Corwin’s smile dimmed somewhat. “Did you resent it — him being gone so much?”
“Oh, no, not at all,” I said. “I was so proud of him. He’s been dead since 1974, but when I go back home and people hear my name, they ask if I’m his son. They get all teary-eyed just talking about him.”
“My children are little,” Doctor Corwin said. “You worry. I do, at least. Seems I’m gone a lot.”
“I was nothing but proud to be his son. I’m sure your kids will feel the same way.”
We talked some more and I began to feel that the real doctor’s appointment must be some other time. We’d been there nearly an hour and we were still doing the get-to-know-you stuff.

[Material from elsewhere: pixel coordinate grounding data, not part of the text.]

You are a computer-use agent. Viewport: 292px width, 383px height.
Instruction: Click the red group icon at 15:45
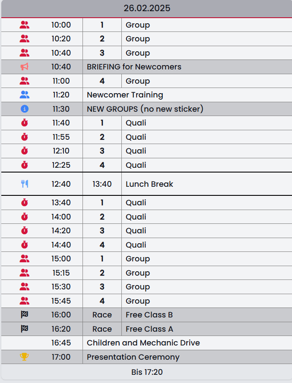25,301
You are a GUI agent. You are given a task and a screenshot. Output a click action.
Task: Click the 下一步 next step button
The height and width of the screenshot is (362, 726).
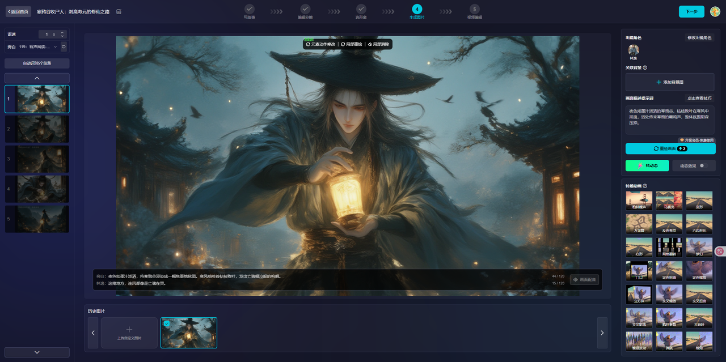691,11
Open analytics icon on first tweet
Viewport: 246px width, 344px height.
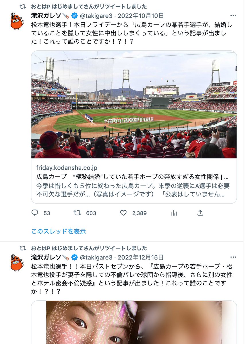(x=174, y=213)
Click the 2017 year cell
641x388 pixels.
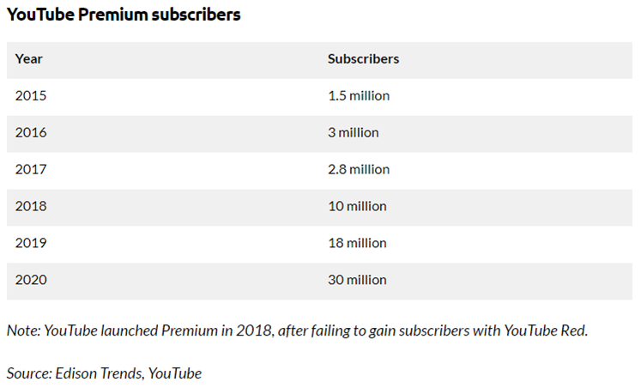point(31,169)
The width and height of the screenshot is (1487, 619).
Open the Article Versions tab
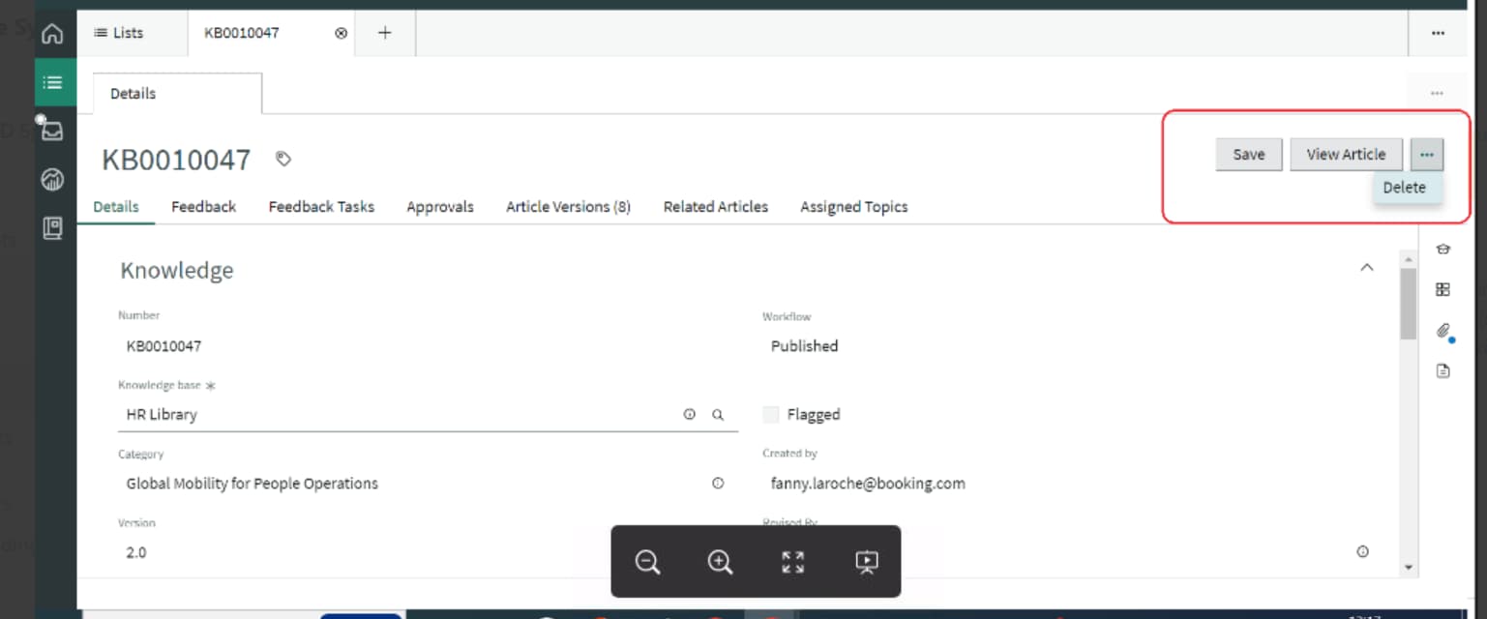pyautogui.click(x=568, y=206)
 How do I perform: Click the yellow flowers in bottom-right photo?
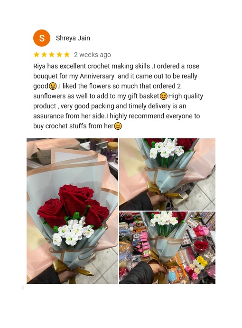pos(202,261)
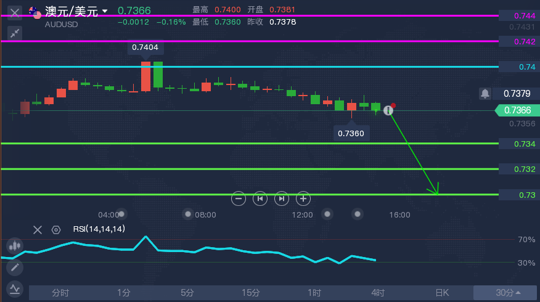Skip to next candle button
This screenshot has height=302, width=540.
(x=281, y=198)
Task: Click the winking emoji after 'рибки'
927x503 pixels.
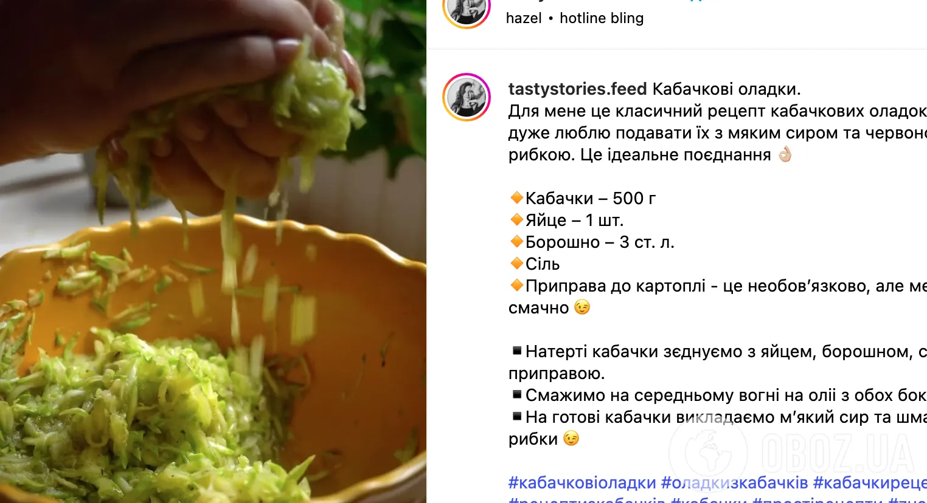Action: pyautogui.click(x=571, y=439)
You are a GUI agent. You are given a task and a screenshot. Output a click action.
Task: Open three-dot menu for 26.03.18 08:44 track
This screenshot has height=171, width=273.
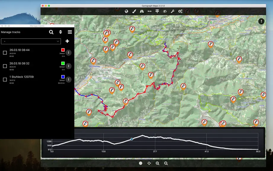click(x=69, y=53)
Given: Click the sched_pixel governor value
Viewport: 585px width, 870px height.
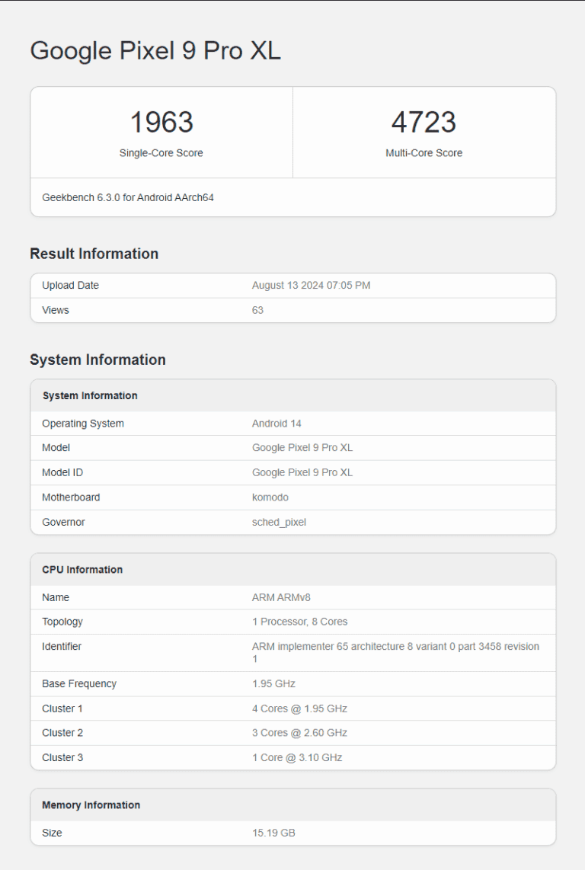Looking at the screenshot, I should coord(279,522).
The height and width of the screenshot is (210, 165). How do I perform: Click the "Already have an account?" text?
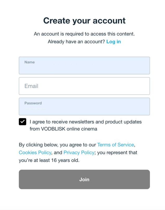tap(76, 42)
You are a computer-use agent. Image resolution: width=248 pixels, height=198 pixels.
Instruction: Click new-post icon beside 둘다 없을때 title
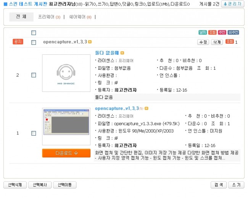(x=122, y=53)
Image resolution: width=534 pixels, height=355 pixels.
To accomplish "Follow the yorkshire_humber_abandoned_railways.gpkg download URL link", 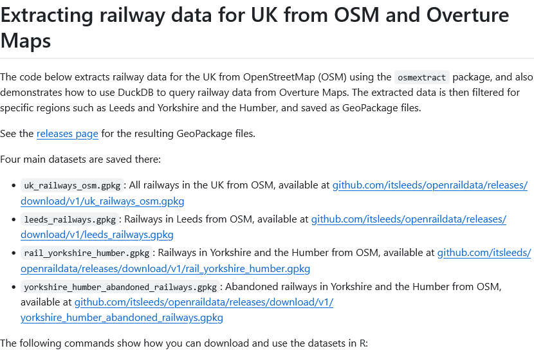I will [203, 302].
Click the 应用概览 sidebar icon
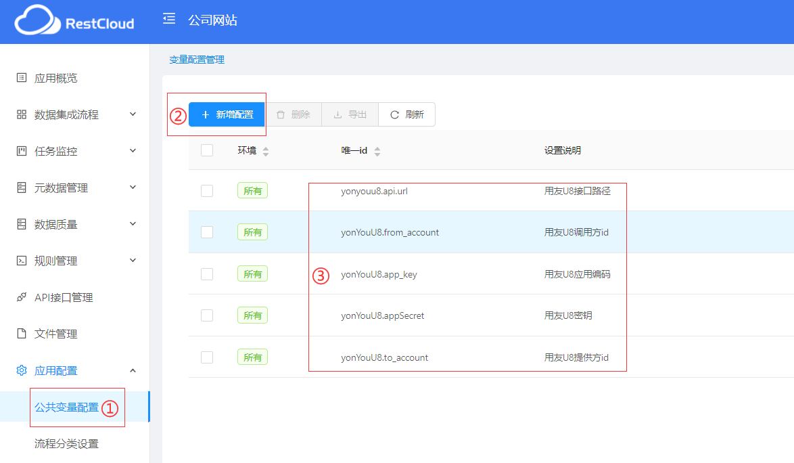The height and width of the screenshot is (463, 794). pos(22,78)
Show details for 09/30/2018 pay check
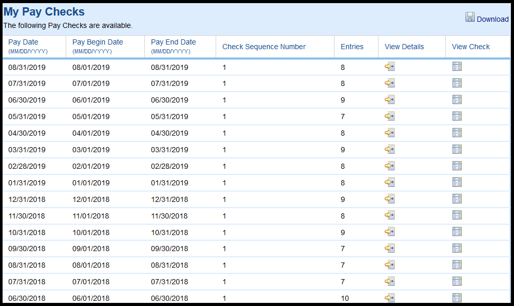 coord(389,249)
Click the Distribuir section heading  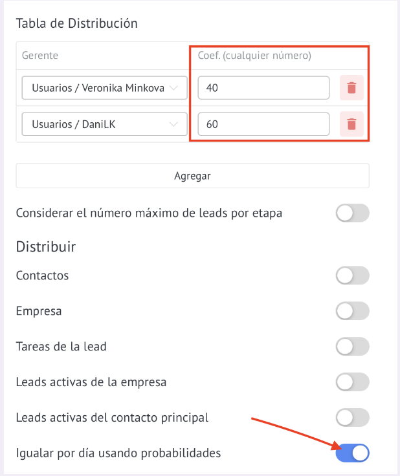click(x=46, y=246)
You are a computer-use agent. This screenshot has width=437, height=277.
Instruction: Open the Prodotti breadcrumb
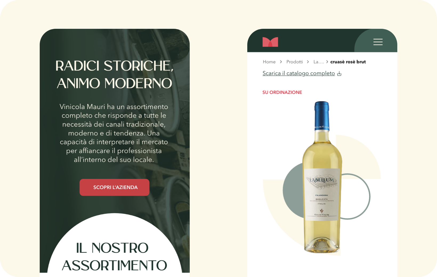coord(294,62)
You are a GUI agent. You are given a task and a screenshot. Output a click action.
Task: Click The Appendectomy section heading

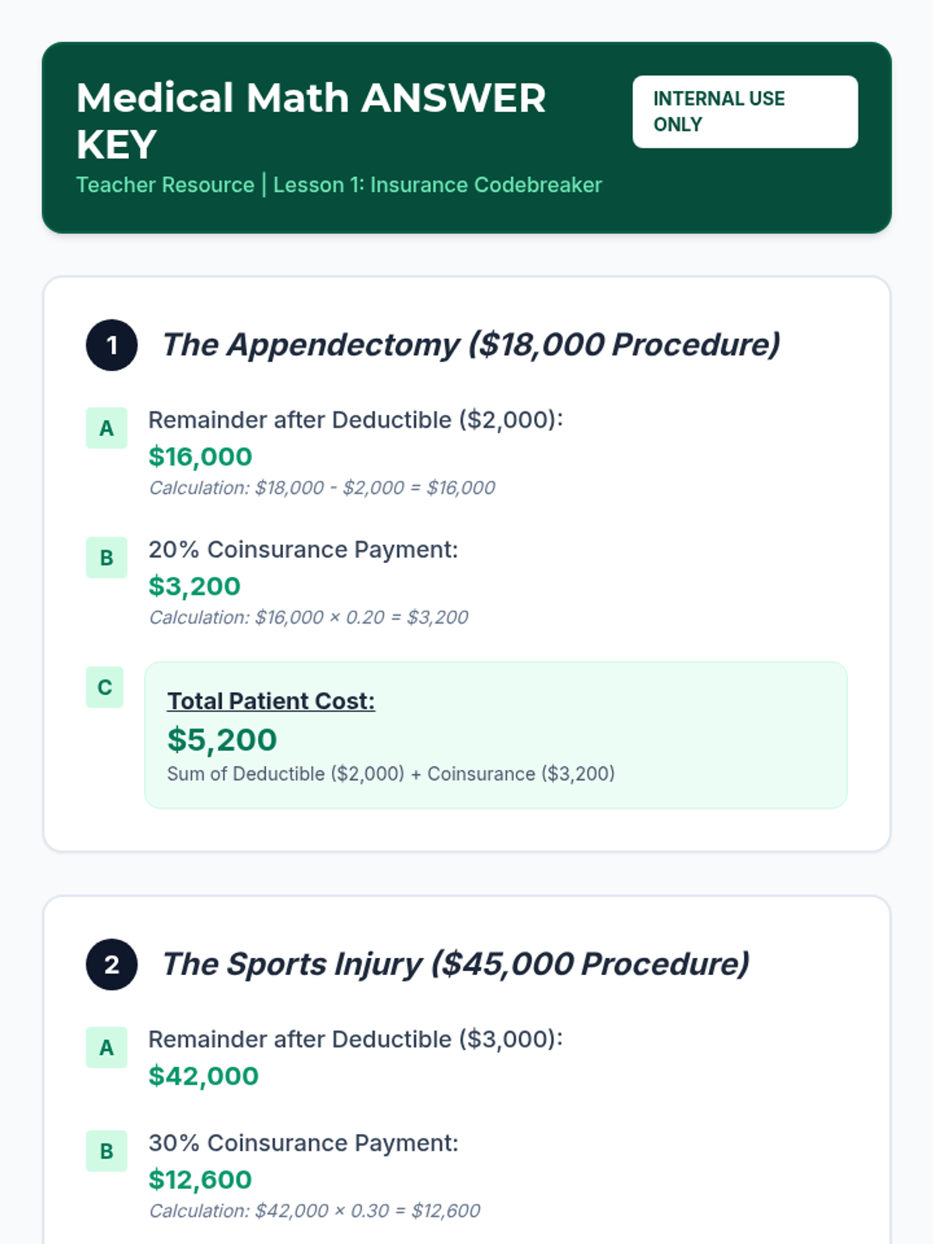coord(470,345)

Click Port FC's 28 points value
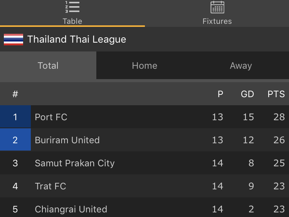[x=279, y=117]
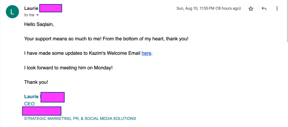This screenshot has width=288, height=127.
Task: Click the green L sender avatar
Action: (x=12, y=12)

This was a conversation, not an interrogation. He appeared in no hurry to bustle out of the room to meet the other half-dozen patients on other tables in other rooms. It occurred to me that there weren’t a half-dozen other patients on the other side of the walls. This wasn’t assembly line medicine. Doctor Corwin really wanted to get to know us. I suppose if I was going to have to stick my hand up someone’s ass I’d want to know them first.
We ended up talking for nearly an hour without any explicit mention of my asshole, let alone any surgery on it.
“So — after the Navy,” I asked. “What brought you here?”
“One of my buddies settled in a little town around here and suggested I join this place,” he said. “We have a surgical group outside of here too. So we moved to a little town around here, and now he’s my partner and my neighbor.”
“Oh really — what town?”
“We live in Cohasset,” Nicole said. “Who’s your friend?”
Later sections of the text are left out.